Sri Lanka maintains growth goal at 7.8 pct despite drought
March 24 – Sri Lanka is maintaining its 7.8 percent economic growth target for this year despite a lingering drought because it thinks falling lending rates could spur investment, the country’s treasury secretary said on Monday.
P.B. Jayasundera said the combination of lower interest rates and expansion in the export and construction sector could lead to a pick up in spending.
“There is no particular reason for growth to be revised either direction,” he told reporters in Colombo.
Sri Lanka kept policy rates steady at multi-year lows on Friday as it hopes that slowing private sector credit expansion will rebound and push up the country’s growth pace.
The central bank has cut the repurchase rate by 125 basis points (bps) and reverse repurchase rate by 175 bps to 6.5 percent and 8 percent respectively since December 2012 to spur growth, but commercial banks’ lending rates have still been high at around 15 percent.

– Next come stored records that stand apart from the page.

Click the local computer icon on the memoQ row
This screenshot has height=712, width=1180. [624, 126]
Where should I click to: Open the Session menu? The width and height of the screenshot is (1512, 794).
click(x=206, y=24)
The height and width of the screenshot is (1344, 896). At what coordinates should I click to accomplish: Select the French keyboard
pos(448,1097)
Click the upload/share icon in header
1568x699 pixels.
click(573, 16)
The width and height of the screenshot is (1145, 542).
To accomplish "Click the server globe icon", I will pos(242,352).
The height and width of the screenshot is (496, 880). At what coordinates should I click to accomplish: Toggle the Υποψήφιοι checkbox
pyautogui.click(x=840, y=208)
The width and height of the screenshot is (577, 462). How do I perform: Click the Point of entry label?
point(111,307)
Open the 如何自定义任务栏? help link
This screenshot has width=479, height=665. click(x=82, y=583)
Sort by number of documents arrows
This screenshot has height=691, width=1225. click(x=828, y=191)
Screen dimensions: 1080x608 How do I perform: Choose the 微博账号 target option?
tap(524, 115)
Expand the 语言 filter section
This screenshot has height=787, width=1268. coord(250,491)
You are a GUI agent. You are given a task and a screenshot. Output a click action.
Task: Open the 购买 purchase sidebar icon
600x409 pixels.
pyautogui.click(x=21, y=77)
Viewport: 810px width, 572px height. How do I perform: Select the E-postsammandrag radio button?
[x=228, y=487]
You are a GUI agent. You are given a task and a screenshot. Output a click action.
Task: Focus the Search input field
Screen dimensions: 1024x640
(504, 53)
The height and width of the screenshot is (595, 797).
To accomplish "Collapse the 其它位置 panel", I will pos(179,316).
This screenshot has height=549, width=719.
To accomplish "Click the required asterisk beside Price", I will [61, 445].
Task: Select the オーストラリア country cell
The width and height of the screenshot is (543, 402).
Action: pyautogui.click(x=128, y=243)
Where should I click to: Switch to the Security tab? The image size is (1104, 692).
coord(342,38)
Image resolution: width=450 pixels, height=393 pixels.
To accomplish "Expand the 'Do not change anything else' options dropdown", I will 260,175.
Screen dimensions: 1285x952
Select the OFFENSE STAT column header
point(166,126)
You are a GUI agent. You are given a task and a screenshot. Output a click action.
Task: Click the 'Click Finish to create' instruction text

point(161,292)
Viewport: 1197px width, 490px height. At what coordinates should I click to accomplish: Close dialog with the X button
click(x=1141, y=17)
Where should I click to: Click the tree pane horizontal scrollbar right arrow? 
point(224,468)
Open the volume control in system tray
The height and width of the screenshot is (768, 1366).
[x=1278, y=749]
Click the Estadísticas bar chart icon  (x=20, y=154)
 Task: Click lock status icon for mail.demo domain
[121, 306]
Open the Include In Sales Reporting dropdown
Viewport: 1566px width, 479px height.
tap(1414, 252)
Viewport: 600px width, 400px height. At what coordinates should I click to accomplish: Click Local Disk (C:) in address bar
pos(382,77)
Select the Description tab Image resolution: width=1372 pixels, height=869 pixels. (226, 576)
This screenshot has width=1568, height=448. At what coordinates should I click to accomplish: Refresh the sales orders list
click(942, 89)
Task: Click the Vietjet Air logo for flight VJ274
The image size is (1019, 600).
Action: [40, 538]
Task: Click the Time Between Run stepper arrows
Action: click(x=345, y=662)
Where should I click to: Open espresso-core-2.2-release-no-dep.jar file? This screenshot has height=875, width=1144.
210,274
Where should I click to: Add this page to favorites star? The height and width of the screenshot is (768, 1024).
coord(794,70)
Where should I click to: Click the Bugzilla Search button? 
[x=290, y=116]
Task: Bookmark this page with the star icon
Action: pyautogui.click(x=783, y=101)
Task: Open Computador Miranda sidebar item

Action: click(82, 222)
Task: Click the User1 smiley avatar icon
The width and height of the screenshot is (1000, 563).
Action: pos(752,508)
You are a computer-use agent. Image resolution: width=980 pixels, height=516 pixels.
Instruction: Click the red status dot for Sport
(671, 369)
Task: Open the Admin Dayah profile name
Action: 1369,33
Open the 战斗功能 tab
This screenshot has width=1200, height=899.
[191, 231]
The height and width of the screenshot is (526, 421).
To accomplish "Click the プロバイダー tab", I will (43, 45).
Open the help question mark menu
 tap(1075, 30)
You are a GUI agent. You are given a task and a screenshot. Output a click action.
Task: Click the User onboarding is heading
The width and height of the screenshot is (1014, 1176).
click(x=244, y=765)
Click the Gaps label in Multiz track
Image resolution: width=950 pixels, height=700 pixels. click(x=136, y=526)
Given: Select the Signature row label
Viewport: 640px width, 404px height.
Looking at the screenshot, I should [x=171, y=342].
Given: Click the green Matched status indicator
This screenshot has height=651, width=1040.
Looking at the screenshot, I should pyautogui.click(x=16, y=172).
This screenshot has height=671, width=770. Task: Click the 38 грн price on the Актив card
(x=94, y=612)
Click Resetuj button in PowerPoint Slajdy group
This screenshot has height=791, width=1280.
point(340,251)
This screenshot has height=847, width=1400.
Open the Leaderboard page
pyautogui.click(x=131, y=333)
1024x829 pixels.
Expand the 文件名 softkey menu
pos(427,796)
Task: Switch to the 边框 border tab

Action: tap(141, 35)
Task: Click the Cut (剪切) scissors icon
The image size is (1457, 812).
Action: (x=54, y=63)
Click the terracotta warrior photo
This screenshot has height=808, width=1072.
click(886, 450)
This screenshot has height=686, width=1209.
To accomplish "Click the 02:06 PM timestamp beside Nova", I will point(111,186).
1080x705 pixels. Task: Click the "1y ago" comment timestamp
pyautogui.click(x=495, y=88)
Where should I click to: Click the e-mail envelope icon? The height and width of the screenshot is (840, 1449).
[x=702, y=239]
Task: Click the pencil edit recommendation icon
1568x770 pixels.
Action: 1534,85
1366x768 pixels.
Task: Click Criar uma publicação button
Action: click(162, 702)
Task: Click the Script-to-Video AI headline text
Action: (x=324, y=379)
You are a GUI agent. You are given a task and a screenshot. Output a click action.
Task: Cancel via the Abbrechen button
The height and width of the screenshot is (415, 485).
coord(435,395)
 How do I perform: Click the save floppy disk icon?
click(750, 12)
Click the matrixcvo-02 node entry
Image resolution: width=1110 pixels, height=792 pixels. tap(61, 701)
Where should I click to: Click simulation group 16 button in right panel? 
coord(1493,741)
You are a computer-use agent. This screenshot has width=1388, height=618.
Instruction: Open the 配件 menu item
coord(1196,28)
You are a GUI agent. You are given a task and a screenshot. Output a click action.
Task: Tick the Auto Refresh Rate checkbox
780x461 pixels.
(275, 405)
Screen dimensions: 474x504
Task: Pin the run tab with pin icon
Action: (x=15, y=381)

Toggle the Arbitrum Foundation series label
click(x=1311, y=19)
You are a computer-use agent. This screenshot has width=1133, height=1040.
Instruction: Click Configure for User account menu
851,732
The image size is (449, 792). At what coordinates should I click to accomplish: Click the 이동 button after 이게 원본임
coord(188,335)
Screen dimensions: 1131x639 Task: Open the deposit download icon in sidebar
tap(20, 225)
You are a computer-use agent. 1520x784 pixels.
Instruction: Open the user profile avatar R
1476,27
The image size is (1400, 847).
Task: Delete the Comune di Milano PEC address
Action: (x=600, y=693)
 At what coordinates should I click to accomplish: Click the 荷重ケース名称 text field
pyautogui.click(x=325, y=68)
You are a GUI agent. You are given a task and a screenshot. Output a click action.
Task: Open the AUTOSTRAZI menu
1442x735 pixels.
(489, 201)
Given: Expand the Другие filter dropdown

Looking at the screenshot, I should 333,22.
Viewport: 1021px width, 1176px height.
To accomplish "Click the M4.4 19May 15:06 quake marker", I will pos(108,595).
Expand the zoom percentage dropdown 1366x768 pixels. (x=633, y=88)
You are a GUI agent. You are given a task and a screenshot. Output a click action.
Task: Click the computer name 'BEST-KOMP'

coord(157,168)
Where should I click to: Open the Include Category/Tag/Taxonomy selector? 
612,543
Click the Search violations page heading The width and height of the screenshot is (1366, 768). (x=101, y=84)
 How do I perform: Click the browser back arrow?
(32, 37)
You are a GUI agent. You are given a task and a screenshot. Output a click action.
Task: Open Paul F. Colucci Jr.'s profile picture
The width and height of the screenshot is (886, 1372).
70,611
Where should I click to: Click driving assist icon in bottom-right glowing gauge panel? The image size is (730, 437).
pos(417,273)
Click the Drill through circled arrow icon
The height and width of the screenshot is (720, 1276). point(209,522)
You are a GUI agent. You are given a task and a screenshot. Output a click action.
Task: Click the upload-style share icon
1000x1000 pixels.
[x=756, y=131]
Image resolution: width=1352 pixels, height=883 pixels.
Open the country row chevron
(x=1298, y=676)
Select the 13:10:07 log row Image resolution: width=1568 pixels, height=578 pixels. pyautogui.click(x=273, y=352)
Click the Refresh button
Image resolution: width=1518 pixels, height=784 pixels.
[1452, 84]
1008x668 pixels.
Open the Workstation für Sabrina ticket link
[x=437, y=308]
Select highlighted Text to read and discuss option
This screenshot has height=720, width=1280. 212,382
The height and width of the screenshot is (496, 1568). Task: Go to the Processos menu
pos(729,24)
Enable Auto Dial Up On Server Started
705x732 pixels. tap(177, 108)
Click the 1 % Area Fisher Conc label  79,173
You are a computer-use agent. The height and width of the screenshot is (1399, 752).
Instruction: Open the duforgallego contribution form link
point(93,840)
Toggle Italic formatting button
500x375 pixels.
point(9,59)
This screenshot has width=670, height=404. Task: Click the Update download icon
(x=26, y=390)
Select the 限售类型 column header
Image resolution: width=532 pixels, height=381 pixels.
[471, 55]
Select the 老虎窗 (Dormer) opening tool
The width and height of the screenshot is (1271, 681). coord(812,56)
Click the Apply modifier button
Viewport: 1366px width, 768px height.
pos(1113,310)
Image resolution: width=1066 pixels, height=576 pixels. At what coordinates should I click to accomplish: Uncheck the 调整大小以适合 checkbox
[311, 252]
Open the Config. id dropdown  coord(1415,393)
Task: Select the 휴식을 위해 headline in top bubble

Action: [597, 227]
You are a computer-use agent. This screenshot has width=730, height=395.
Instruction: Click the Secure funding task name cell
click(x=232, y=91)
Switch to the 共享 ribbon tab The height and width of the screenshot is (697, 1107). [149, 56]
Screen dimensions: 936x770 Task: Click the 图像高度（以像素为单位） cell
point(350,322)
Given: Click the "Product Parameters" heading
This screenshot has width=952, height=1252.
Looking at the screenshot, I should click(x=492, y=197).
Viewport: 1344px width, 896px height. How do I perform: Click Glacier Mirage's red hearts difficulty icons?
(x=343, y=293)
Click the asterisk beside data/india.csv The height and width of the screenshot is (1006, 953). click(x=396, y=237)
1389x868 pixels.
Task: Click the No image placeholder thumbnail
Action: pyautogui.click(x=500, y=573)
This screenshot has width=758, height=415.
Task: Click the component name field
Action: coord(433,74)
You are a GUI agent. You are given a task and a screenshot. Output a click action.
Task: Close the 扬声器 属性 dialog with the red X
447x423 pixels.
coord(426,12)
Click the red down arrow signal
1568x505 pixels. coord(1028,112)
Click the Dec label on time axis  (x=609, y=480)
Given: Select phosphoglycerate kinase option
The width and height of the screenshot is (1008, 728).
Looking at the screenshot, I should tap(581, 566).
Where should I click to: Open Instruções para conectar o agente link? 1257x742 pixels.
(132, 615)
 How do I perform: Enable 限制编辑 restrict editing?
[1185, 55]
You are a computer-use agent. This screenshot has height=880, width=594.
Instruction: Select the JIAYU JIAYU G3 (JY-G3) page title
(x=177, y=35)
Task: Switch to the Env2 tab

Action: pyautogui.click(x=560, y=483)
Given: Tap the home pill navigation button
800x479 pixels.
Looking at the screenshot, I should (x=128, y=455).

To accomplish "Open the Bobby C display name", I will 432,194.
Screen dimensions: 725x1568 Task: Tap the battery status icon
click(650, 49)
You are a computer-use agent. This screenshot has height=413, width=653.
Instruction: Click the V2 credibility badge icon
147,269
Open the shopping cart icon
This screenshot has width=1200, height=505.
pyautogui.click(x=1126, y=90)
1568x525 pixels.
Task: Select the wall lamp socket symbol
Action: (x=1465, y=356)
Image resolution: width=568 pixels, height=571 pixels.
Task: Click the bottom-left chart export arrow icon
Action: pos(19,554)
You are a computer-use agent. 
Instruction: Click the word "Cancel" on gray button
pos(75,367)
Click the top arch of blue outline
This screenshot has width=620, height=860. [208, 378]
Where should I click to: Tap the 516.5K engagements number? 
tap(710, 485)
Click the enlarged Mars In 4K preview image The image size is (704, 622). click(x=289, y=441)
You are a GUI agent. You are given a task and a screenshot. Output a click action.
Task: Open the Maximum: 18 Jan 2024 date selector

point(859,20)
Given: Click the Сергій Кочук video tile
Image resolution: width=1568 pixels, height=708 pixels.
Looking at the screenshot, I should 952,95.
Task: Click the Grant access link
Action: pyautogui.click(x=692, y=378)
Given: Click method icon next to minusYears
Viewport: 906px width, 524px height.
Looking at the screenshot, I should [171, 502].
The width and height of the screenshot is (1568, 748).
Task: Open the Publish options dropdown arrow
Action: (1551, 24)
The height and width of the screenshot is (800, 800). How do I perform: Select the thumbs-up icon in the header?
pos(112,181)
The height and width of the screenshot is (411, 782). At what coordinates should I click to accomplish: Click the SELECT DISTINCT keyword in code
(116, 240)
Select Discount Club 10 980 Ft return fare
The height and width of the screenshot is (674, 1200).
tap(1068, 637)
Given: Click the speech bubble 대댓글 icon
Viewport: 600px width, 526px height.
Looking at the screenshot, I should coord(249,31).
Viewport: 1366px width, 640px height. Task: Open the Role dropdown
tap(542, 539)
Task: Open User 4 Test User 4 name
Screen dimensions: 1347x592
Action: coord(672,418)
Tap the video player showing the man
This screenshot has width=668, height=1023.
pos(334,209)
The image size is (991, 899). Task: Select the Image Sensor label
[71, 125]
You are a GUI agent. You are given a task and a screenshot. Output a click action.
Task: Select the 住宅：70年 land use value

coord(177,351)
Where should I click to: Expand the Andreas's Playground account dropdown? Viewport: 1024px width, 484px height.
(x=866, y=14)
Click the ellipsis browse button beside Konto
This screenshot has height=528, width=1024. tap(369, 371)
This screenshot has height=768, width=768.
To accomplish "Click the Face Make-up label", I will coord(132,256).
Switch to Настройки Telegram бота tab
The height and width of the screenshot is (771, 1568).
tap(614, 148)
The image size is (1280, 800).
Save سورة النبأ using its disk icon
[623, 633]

“Lending rates should stabilise between 10-12 percent at some point,” said Jayasundera, who has already ruled out any further rate cut during the next 2-3 months.
The $67 billion economy’s private sector credit growth has slowed to near four-year low of 5.2 percent year-on-year in January, compared to the previous month’s 7.5 percent.
“We are not in a mighty hurry to bring rates down, because it must be a very smooth adjustment,” Jayasundera said.
Despite slowing credit expansion, economic growth picked up to 7.3 percent last year from a three-year low of 6.3 percent in 2012. Boosting growth were massive state-led infrastructure projects started after the end of a 26-year civil war in 2009. (Reuters)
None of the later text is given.